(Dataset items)
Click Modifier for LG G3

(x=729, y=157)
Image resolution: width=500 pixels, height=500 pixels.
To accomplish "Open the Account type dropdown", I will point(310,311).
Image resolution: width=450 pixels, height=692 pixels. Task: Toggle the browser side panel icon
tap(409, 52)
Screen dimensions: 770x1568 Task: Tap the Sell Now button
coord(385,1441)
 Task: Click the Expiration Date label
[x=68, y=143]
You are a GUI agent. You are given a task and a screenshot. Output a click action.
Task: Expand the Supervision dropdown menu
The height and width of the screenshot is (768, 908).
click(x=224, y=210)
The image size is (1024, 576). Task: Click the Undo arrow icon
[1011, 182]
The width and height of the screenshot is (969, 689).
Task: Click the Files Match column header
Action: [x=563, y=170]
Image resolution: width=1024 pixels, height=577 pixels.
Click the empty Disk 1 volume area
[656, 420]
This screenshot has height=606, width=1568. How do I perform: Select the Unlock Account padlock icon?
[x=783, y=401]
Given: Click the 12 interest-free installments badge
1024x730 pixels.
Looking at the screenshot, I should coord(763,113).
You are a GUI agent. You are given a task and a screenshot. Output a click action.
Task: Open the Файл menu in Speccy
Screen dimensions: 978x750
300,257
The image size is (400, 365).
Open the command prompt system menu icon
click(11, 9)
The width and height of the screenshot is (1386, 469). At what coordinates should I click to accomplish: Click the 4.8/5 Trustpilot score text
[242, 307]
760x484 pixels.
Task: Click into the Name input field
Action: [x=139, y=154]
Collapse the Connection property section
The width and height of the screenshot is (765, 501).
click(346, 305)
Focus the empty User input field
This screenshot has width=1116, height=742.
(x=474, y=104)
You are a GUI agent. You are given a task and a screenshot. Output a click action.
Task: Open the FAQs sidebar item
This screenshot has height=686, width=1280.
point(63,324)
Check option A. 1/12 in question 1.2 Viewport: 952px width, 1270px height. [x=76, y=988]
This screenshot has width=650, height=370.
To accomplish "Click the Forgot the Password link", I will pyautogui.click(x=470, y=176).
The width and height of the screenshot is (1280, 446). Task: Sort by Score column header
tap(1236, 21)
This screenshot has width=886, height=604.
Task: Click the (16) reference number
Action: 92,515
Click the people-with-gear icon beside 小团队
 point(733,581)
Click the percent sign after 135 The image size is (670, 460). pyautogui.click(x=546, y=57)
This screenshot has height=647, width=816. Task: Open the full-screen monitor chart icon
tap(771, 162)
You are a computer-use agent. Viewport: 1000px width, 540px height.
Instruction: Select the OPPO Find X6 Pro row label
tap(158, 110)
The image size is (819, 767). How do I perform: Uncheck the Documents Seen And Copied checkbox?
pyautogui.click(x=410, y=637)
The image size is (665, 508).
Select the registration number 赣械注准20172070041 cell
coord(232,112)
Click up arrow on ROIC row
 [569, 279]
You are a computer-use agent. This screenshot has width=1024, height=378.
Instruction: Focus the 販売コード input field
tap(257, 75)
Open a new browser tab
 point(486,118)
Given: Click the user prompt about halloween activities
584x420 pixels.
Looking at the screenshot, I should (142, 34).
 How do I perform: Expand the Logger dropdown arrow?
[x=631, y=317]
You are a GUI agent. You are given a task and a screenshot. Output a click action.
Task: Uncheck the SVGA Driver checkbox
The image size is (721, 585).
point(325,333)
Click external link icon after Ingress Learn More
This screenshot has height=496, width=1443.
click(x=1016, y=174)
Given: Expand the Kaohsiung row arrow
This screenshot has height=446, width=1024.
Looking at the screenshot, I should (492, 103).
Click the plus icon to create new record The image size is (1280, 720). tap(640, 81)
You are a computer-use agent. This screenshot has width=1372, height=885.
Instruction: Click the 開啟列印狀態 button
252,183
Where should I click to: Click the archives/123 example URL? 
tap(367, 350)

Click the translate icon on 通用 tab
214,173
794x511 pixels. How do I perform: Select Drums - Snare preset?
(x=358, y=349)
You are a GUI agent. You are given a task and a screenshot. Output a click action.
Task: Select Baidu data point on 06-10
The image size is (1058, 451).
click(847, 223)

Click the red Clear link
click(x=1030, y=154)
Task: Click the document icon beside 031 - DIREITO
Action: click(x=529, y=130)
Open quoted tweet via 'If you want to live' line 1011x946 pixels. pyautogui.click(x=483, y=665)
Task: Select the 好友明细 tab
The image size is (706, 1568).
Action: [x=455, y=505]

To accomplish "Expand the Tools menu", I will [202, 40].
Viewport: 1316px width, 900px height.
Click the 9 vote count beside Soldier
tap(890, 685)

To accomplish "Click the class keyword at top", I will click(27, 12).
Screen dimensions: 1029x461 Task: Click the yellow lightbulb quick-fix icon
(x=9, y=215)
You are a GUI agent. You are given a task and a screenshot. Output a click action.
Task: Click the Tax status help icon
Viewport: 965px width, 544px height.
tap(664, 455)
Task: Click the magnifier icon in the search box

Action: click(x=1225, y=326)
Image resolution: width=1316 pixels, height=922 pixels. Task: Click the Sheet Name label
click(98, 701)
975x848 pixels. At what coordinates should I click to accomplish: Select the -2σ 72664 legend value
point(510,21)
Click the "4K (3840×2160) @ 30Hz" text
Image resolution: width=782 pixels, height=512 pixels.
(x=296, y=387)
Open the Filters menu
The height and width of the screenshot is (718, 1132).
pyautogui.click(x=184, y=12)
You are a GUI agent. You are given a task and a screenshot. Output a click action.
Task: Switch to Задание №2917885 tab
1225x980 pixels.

#### EXERCISE GOAL:
The full set of entries should appear again, unchanged, line by line.

#### EXERCISE RESPONSE:
Click Modifier for LG G3

(x=729, y=157)
Image resolution: width=500 pixels, height=500 pixels.
To accomplish "Open the Account type dropdown", I will point(310,311).
Image resolution: width=450 pixels, height=692 pixels. Task: Toggle the browser side panel icon
tap(409, 52)
Screen dimensions: 770x1568 Task: Tap the Sell Now button
coord(385,1441)
 Task: Click the Expiration Date label
[x=68, y=143]
You are a GUI agent. You are given a task and a screenshot. Output a click action.
Task: Expand the Supervision dropdown menu
The height and width of the screenshot is (768, 908).
click(x=224, y=210)
The image size is (1024, 576). Task: Click the Undo arrow icon
[1011, 182]
The width and height of the screenshot is (969, 689).
Task: Click the Files Match column header
Action: [x=563, y=170]
Image resolution: width=1024 pixels, height=577 pixels.
Click the empty Disk 1 volume area
[656, 420]
This screenshot has height=606, width=1568. How do I perform: Select the Unlock Account padlock icon?
[x=783, y=401]
Given: Click the 12 interest-free installments badge
1024x730 pixels.
Looking at the screenshot, I should coord(763,113).
You are a GUI agent. You are given a task and a screenshot. Output a click action.
Task: Open the Файл menu in Speccy
Screen dimensions: 978x750
300,257
The image size is (400, 365).
Open the command prompt system menu icon
click(11, 9)
The width and height of the screenshot is (1386, 469). At what coordinates should I click to accomplish: Click the 4.8/5 Trustpilot score text
[242, 307]
760x484 pixels.
Task: Click into the Name input field
Action: [x=139, y=154]
Collapse the Connection property section
The width and height of the screenshot is (765, 501).
click(346, 305)
Focus the empty User input field
This screenshot has width=1116, height=742.
(x=474, y=104)
You are a GUI agent. You are given a task and a screenshot. Output a click action.
Task: Open the FAQs sidebar item
This screenshot has height=686, width=1280.
point(63,324)
Check option A. 1/12 in question 1.2 Viewport: 952px width, 1270px height. [x=76, y=988]
This screenshot has width=650, height=370.
To accomplish "Click the Forgot the Password link", I will pyautogui.click(x=470, y=176).
The width and height of the screenshot is (1280, 446). Task: Sort by Score column header
tap(1236, 21)
This screenshot has width=886, height=604.
Task: Click the (16) reference number
Action: 92,515
Click the people-with-gear icon beside 小团队
 point(733,581)
Click the percent sign after 135 The image size is (670, 460). pyautogui.click(x=546, y=57)
This screenshot has height=647, width=816. Task: Open the full-screen monitor chart icon
tap(771, 162)
You are a computer-use agent. Viewport: 1000px width, 540px height.
Instruction: Select the OPPO Find X6 Pro row label
tap(158, 110)
The image size is (819, 767). How do I perform: Uncheck the Documents Seen And Copied checkbox?
pyautogui.click(x=410, y=637)
The image size is (665, 508).
Select the registration number 赣械注准20172070041 cell
coord(232,112)
Click up arrow on ROIC row
 [569, 279]
You are a computer-use agent. This screenshot has width=1024, height=378.
Instruction: Focus the 販売コード input field
tap(257, 75)
Open a new browser tab
 point(486,118)
Given: Click the user prompt about halloween activities
584x420 pixels.
Looking at the screenshot, I should (142, 34).
 How do I perform: Expand the Logger dropdown arrow?
[x=631, y=317]
You are a GUI agent. You are given a task and a screenshot. Output a click action.
Task: Uncheck the SVGA Driver checkbox
The image size is (721, 585).
point(325,333)
Click external link icon after Ingress Learn More
This screenshot has height=496, width=1443.
click(x=1016, y=174)
Given: Expand the Kaohsiung row arrow
This screenshot has height=446, width=1024.
Looking at the screenshot, I should (492, 103).
Click the plus icon to create new record The image size is (1280, 720). tap(640, 81)
You are a computer-use agent. This screenshot has width=1372, height=885.
Instruction: Click the 開啟列印狀態 button
252,183
Where should I click to: Click the archives/123 example URL? 
tap(367, 350)

Click the translate icon on 通用 tab
214,173
794x511 pixels. How do I perform: Select Drums - Snare preset?
(x=358, y=349)
You are a GUI agent. You are given a task and a screenshot. Output a click action.
Task: Select Baidu data point on 06-10
The image size is (1058, 451).
click(847, 223)

Click the red Clear link
click(x=1030, y=154)
Task: Click the document icon beside 031 - DIREITO
Action: click(x=529, y=130)
Open quoted tweet via 'If you want to live' line 1011x946 pixels. pyautogui.click(x=483, y=665)
Task: Select the 好友明细 tab
The image size is (706, 1568).
Action: [x=455, y=505]

To accomplish "Expand the Tools menu", I will [202, 40].
Viewport: 1316px width, 900px height.
Click the 9 vote count beside Soldier
tap(890, 685)

To accomplish "Click the class keyword at top", I will click(27, 12).
Screen dimensions: 1029x461 Task: Click the yellow lightbulb quick-fix icon
(x=9, y=215)
You are a GUI agent. You are given a task and a screenshot. Output a click action.
Task: Click the Tax status help icon
Viewport: 965px width, 544px height.
tap(664, 455)
Task: Click the magnifier icon in the search box

Action: click(x=1225, y=326)
Image resolution: width=1316 pixels, height=922 pixels. Task: Click the Sheet Name label
click(98, 701)
975x848 pixels. At what coordinates should I click to accomplish: Select the -2σ 72664 legend value
point(510,21)
Click the "4K (3840×2160) @ 30Hz" text
Image resolution: width=782 pixels, height=512 pixels.
(x=296, y=387)
Open the Filters menu
The height and width of the screenshot is (718, 1132).
pyautogui.click(x=184, y=12)
You are a GUI agent. You are given a task and a screenshot. Output a click action.
Task: Switch to Задание №2917885 tab
1225x980 pixels.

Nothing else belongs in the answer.